Cautionary Note Regarding Forward-Looking Statements
The Corporation makes forward-looking statements in this Current Report on Form8-K. These forward-looking statements relate to expectations for future financial performance, business strategies or expectations for our business. Forward-looking statements include, but are not limited to, statements that refer to projections, forecasts or other characterizations of future events or circumstances, including any underlying assumptions. The words “anticipate,” “believe,” “continue,” “could,” “estimate,” “expect,” “intends,” “may,” “might,” “plan,” “seeks,” “possible,” “potential,” “predict,” “project,” “guidance,” “outlook,” “should,” “would,” “will,” and similar expressions may identify forward-looking statements, but the absence of these words does not mean that a statement is not forward-looking.

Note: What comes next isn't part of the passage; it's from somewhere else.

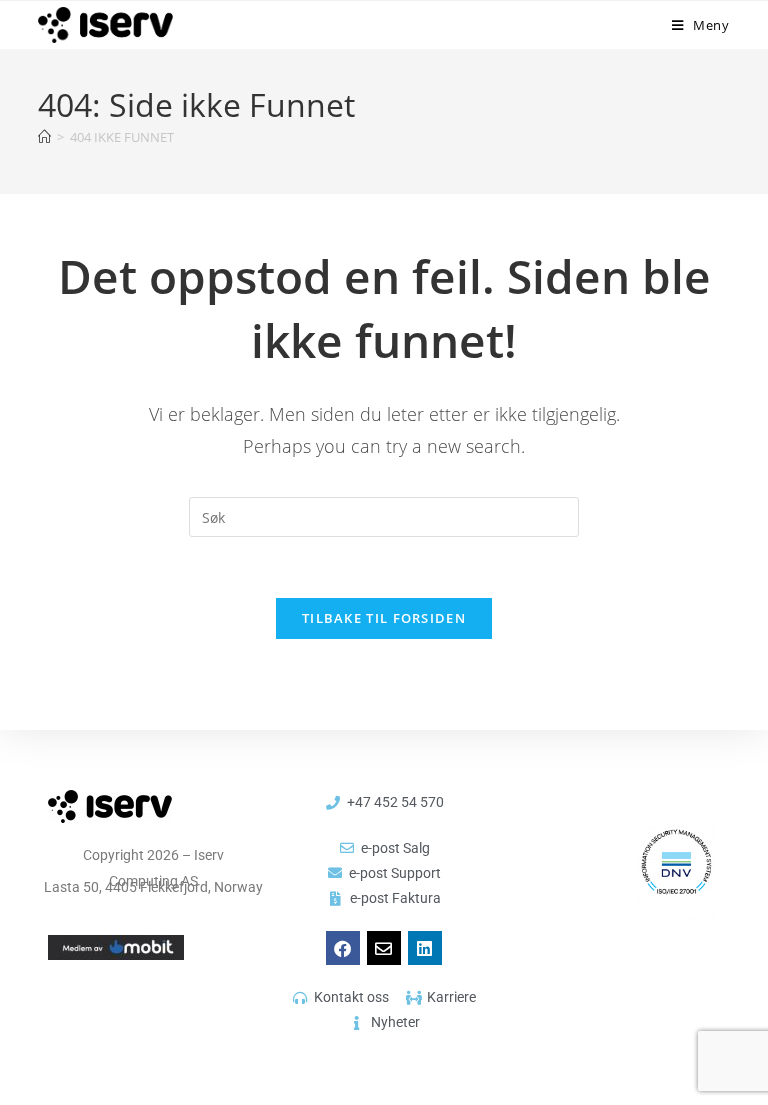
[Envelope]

These statements include, but are not limited to, statements about future plans, expectations, and objectives for the Corporation’s, the Partnership’s and/or Apache’s operations, including statements about strategy, future operations, financial position, estimated revenues and losses, projected costs, prospects, plans, and objectives of management.

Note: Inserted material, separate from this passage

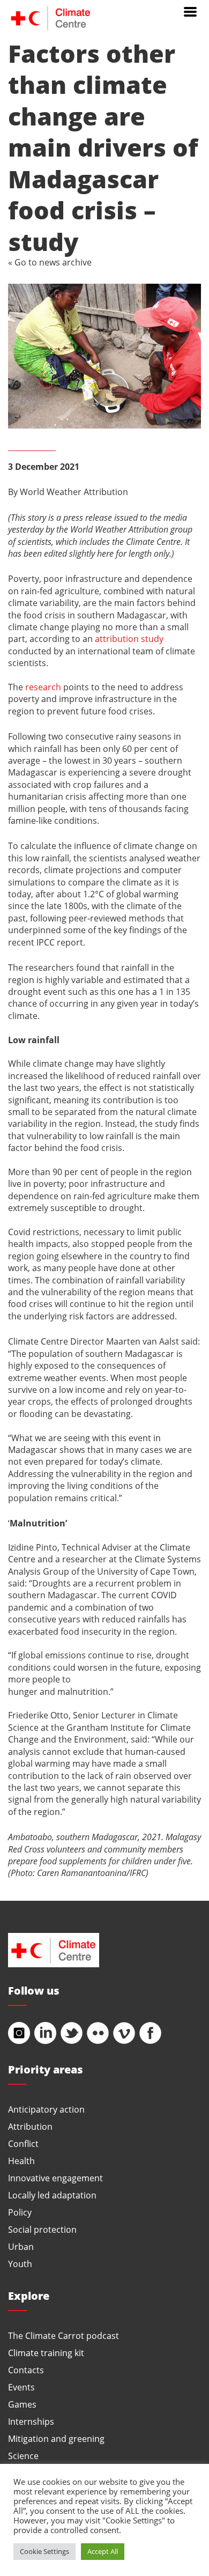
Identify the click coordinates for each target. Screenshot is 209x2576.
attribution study (129, 638)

While forward-looking statements are based on assumptions and analyses made by the Corporation that the Corporation believe to be reasonable under the circumstances, whether actual results and developments will meet expectations and predictions depend on a number of risks and uncertainties which could cause actual results, performance, and financial condition to differ materially from expectations. See “Risk Factors” in the Corporation’s Annual Report Form10-K for the fiscal year ended December 31, 2018 filed with the Securities and Exchange Commission for a discussion of risk factors that affect the Corporation’s business. Any forward-looking statement made in this Current Report on Form8-K speaks only as of the date on which it is made. Factors or events that could cause actual results to differ may emerge from time to time, and it is not possible to predict all of them. The Corporation undertakes no obligation to publicly update any forward-looking statement, whether as a result of new information, future development or otherwise, except as may be required by law.
Item 2.03. Creation of a Direct Financial Obligation or an Obligation under anOff-Balance Sheet Arrangement of a Registrant.
The information set forth under “Item 1.01. Entry into a Material Definitive Agreement— First Amendment to Altus Midstream LP Credit Agreement” is incorporated in this Item 2.03 by reference.